Варбург, или Архитектура освобождения
Освобождение от кровавых жертвоприношений как сокровенного идеала очищения пронизывает историю развития религии с Востока на Запад. Змеи принимают участие в этом процессе религиозной сублимации.
Аби ВарбургИсторик эпохи Возрождения и античного язычества, а также антрополог-экспериментатор Аби Варбург (1866–1929) полагал, что змей и обширная история его иконологии[188] заслуживают отдельной страницы в философии «как будто». «Как будто» в данном случае представляет собой третий способ мышления и воображения на пути в направлении модерна, который обходит стороной противостояние между прогрессом и ностальгией. Точнее, если здесь и присутствует ностальгия, то она пронизана стремлением к примитивным формам – как к чему-то равноудаленному как от очищения, так и от насилия. Если в это и вписывается некая вера в прогресс, то в такой, который определяется вовсе не как торжество технологической рациональности, а как творческая организация хаоса и человеческого достоинства.

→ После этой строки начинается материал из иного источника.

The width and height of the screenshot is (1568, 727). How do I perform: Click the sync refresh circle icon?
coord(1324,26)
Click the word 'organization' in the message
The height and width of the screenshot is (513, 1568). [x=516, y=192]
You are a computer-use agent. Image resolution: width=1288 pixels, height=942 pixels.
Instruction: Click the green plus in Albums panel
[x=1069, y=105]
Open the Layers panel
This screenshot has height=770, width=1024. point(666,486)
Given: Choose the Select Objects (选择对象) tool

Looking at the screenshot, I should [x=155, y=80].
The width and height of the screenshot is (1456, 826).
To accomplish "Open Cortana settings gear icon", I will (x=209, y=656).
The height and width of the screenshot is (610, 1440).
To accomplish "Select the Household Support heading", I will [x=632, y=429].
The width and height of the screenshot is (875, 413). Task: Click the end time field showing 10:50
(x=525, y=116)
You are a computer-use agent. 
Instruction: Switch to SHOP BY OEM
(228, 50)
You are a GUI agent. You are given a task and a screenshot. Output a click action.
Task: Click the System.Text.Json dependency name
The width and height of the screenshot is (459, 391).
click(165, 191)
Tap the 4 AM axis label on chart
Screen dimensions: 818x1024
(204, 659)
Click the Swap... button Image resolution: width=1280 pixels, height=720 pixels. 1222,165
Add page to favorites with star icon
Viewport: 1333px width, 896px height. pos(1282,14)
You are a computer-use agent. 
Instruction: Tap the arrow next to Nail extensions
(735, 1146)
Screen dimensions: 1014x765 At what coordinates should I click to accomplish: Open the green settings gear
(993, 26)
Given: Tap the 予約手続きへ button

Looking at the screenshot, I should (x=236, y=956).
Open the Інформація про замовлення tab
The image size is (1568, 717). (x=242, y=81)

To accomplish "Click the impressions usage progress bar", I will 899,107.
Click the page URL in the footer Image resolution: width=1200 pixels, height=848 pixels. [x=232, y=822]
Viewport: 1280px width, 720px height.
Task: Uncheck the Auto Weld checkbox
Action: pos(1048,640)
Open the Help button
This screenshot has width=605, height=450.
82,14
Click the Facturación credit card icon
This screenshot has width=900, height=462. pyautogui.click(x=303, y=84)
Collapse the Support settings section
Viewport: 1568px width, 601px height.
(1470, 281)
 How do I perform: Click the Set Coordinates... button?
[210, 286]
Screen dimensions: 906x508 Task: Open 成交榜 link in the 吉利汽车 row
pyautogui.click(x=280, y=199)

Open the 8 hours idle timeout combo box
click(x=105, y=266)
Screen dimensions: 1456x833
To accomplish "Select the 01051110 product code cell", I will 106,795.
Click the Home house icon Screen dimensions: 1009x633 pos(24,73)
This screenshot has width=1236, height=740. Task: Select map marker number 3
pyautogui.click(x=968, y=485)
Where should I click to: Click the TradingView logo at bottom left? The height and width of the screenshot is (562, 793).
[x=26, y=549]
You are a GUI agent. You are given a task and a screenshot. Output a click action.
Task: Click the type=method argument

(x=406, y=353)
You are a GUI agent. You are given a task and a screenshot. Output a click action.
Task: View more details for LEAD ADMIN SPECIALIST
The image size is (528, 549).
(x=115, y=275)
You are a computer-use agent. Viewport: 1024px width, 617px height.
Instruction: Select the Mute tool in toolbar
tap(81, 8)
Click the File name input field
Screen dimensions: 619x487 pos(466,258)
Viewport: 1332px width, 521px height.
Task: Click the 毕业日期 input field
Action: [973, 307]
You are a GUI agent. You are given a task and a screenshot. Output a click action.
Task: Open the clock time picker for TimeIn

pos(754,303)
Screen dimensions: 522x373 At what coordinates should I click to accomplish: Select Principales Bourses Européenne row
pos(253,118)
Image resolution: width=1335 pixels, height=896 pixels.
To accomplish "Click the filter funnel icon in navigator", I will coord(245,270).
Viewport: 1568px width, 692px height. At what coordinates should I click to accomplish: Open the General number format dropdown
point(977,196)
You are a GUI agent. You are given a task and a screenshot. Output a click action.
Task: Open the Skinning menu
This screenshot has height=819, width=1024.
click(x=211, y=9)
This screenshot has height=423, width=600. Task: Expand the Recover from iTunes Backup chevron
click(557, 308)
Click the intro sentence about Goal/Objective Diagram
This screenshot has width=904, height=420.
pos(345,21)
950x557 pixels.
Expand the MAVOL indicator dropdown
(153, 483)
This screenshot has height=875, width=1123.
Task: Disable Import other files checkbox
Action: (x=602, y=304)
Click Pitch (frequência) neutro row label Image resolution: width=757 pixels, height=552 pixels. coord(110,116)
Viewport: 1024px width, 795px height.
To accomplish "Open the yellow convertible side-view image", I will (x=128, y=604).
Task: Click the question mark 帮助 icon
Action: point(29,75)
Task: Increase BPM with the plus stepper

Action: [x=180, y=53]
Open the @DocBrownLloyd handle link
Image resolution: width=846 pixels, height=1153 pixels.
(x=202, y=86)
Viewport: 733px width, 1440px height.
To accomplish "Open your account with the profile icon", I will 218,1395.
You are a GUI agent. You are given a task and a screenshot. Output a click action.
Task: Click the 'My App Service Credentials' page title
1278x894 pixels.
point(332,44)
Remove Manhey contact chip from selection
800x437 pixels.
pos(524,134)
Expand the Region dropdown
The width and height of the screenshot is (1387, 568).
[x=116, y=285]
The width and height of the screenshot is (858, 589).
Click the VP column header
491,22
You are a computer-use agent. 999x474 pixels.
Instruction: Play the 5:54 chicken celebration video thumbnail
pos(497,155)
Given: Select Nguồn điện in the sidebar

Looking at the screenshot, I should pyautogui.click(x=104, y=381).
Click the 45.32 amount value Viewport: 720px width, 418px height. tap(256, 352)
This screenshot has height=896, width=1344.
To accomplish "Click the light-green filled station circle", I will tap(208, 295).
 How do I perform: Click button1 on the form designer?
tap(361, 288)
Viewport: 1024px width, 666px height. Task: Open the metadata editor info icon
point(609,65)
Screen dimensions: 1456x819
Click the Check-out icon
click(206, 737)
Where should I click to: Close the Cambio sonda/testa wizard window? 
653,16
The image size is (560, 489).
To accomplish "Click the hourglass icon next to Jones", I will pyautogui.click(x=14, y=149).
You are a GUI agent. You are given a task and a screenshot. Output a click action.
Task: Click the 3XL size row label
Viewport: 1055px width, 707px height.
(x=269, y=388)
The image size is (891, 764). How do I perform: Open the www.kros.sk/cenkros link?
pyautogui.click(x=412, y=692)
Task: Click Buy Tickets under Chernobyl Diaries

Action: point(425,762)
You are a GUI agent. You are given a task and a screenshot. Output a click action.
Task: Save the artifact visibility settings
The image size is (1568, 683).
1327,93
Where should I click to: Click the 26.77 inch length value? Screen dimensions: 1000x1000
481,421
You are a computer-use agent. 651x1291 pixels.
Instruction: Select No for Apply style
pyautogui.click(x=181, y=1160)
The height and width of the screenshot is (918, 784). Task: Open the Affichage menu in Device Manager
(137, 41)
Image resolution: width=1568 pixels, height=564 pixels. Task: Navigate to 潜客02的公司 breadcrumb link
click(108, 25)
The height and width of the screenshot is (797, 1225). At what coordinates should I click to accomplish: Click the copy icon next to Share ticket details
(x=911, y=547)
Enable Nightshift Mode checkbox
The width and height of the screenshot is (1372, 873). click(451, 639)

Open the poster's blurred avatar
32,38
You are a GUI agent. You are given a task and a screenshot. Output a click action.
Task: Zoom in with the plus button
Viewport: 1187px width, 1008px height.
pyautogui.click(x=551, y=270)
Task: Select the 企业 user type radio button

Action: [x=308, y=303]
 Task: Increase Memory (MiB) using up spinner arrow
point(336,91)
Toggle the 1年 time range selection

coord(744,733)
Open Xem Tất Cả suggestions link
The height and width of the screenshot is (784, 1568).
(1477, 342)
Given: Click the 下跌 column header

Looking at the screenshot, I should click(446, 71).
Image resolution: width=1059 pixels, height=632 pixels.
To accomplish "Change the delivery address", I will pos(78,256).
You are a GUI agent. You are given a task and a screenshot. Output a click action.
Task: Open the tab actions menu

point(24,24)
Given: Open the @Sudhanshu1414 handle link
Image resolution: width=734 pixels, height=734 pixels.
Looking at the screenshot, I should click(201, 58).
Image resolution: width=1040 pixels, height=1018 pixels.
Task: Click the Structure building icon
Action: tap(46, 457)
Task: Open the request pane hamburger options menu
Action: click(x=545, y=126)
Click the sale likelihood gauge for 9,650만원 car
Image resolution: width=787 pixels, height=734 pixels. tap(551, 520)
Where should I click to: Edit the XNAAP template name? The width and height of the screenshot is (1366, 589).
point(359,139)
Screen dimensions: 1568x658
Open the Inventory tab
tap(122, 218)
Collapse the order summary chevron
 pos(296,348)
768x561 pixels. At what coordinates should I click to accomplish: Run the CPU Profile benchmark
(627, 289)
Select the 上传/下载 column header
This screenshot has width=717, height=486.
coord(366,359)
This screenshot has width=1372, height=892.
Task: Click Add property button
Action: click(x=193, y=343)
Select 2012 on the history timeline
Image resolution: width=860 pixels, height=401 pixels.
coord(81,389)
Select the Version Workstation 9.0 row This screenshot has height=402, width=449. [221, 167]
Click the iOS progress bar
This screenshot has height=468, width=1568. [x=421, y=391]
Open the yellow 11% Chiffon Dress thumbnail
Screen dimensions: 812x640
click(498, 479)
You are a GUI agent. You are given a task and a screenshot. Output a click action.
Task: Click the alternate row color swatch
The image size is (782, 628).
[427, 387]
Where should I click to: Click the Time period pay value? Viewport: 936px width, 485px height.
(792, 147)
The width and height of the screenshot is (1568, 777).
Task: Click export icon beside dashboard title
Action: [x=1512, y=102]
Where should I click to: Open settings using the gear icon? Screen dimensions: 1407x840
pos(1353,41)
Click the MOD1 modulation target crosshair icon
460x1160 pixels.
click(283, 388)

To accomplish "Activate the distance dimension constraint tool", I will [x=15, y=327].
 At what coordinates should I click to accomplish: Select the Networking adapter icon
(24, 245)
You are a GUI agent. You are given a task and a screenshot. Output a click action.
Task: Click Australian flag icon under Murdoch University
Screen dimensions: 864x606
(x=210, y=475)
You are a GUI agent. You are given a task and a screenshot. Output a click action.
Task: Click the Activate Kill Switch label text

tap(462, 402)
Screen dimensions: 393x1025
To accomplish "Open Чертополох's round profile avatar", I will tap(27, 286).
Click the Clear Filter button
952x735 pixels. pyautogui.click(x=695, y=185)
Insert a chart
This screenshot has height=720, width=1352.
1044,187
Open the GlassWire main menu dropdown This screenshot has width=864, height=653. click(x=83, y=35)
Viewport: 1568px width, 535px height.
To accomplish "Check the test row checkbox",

Эксперимент, который Варбург ставит в собственной жизни и в своих размышлениях, связан с ритуалом змеиного танца – и получает продолжение в рассуждениях об архитектуре свободы в межкультурном контексте. В период личностного кризиса Варбург рефлексирует на тему собственной духовной и интеллектуальной биографии – на перекрестке между Востоком и Западом:
Когда я оглядываюсь назад на свой жизненный путь, мне кажется, что мое призвание заключалось в том, чтобы служить культурному водоразделу [Wetterscheide] сейсмографом душ. Оказавшись, с самого своего появления на свет, посредине между Востоком и Западом, будучи движимым силой избирательного сродства с Италией, где в пятнадцатом столетии соединение языческой древности и христианского Возрождения обернулось возникновением принципиально новой культурной личности, я был просто обязан совершить путешествие в Америку, под властью внеличностных причин, с тем чтобы познать там жизнь в ее полюсном напряжении между языческими, инстинктивными силами природы и организованным интеллектом[189].